Today is the first day of the Multi-Sectoral National Anti-Corruption Conference, and underlying the theme are the values by which we live in our society. And while Article 10 of the Constitution laid out our National Values (seventeen of them — yes 17), it turns out they’re just a long list of hidden words, too hard to be brought to life.
I have written before about how other countries such as Rwanda and Singapore have crafted a much smaller number of punchy, powerful values statements, ones that are referred to frequently by their leaders, and to which people relate and respond.
But for ours, who can quote any never mind all of 17 words? Who among our leaders ever refers to any of them? Very few.
What many people are not aware of is that we have a Sessional Paper on National Values. And that following on from Kofi Annan’s Agenda 4 recommendations a fully-fledged Directorate of National Values and Cohesion was established. Quietly, behind the scenes, it has been engaging with a wide variety of stakeholders, from political parties and the media to business member organisations and co-operatives, and they have also been working with change agents from the arts and sports, women and youth. This at all levels of society, from the family to the community to the national.
They have seen the living of values incorporated into performance contracts, albeit with only a one per cent weighting (along with 3 per cent for ethics and anti-corruption). They input to the President’s Annual Report for his State of the Nation address to Parliament, linking performance to values. And through other initiatives they have worked on inducing behaviour change leading to a societal transformation that will help actualise Vision 2030, including through improving corporate governance and attaining the Social Development Goal (SDGs).
They also commissioned Kenya Institute for Public Policy Research and Analysis (KIPPRA) to carry out a baseline survey on values — which showed that both awareness and compliance were low.
But Director of the Values Directorate Josiah Musili is very conscious of the need for more civic education on values; that they must be branded in suitable language; and that we must devise standards for what adherence to these values entails. Just as Article 232 of the Constitution (that deals with the Values and Principles of Public Service) has been operationalised, so must Article 10 on the National Values themselves.
Others in government are also concerned with our national values. The Vision 2030 Delivery Secretariat, under its Director of Social and Political Pillars Ada Mwangola, has been working with youth organisations to develop a values framework that will resonate with citizens, and she and her colleagues are also looking to find ways of coming up with a smaller and more memorable number of values statements.

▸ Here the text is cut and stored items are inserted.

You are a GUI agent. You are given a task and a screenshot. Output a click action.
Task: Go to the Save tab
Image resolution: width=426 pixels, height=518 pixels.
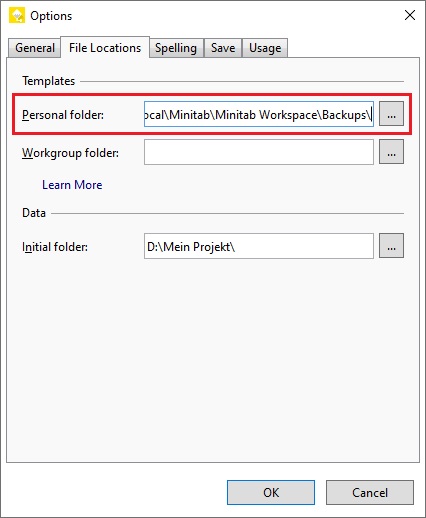pyautogui.click(x=223, y=48)
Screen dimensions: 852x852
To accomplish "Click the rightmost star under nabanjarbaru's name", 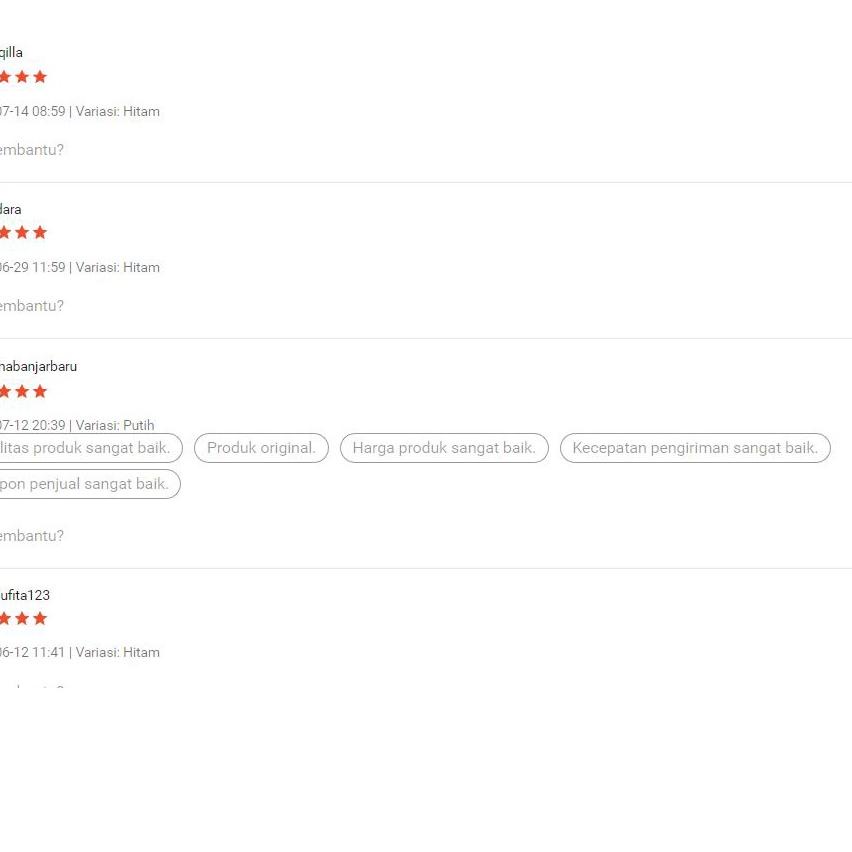I will coord(40,391).
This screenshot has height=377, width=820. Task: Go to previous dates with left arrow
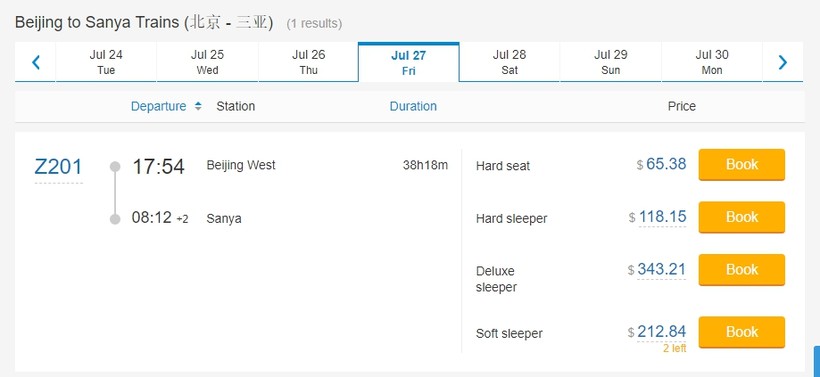[36, 62]
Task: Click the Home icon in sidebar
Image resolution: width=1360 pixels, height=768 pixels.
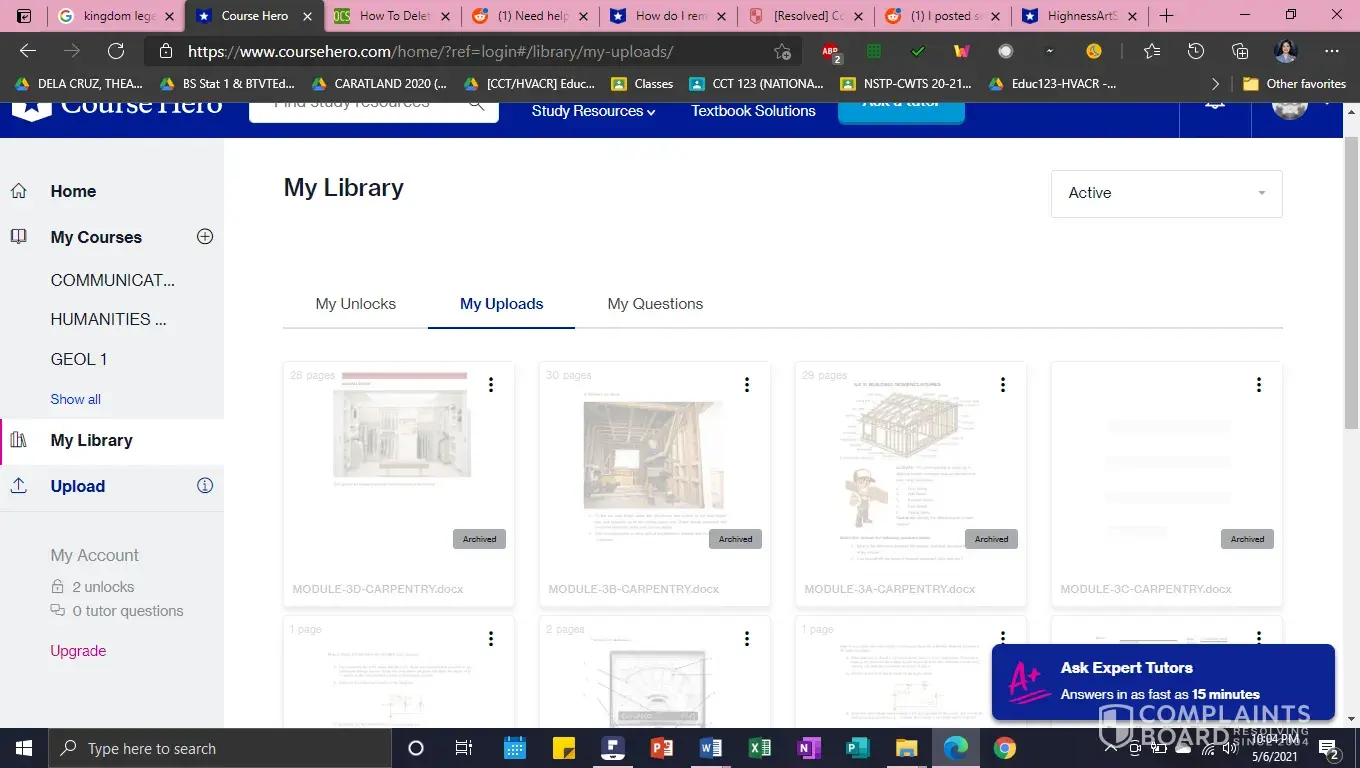Action: [x=19, y=191]
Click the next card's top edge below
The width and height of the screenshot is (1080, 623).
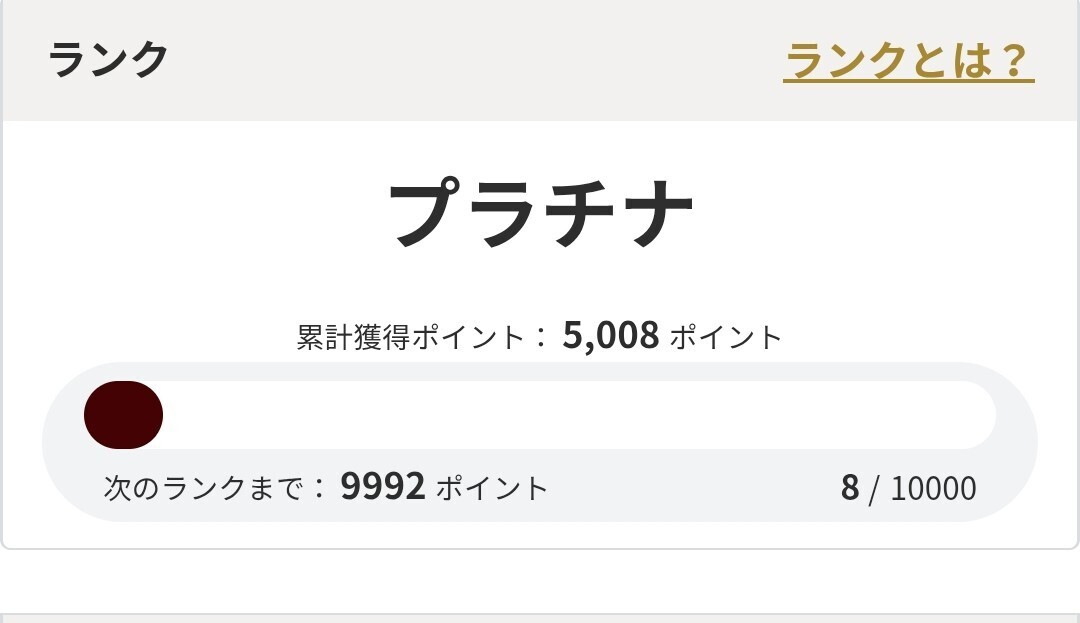click(540, 617)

Not be left out, the Ethics and Anti-Corruption Commission (EACC), under its Director of Research and Policy Vincent Okongo, commissioned a survey which showed that over 70 per cent of Kenyans are keen to join the fight against corruption. The EACC has been focusing on Chapter 6 of the Constitution, the one on Leadership and Integrity, and this has resulted in an Act, along with the Public Officers’ Ethics Act. Plus there’s the resulting Code of Conduct, which all public officers have to sign on to.
The EACC has been training public officers to raise awareness of the issues, and it is producing monitoring and compliance reports so as to provide feedback. Now they must identify their foreign banks accounts, and having them requires EACC approval.
I have for long been worried that discussion on our values has been timid and limited, with insufficient attention being paid to it at the highest levels. And I have also been concerned about the large number of institutions (including National Commission on Integration and Cohesion of course) that are active in trying to help us with our values.
But from what I have been seeing more recently I have been greatly encouraged: by the enthusiasm, the spirit of collaboration, the dynamic and practical approach to the whole subject, very much including all the players in the multi-sectoral grouping.
I love the desire to translate the 17 formal values to more punchy, on target statements; and I love the desire to keep things simple.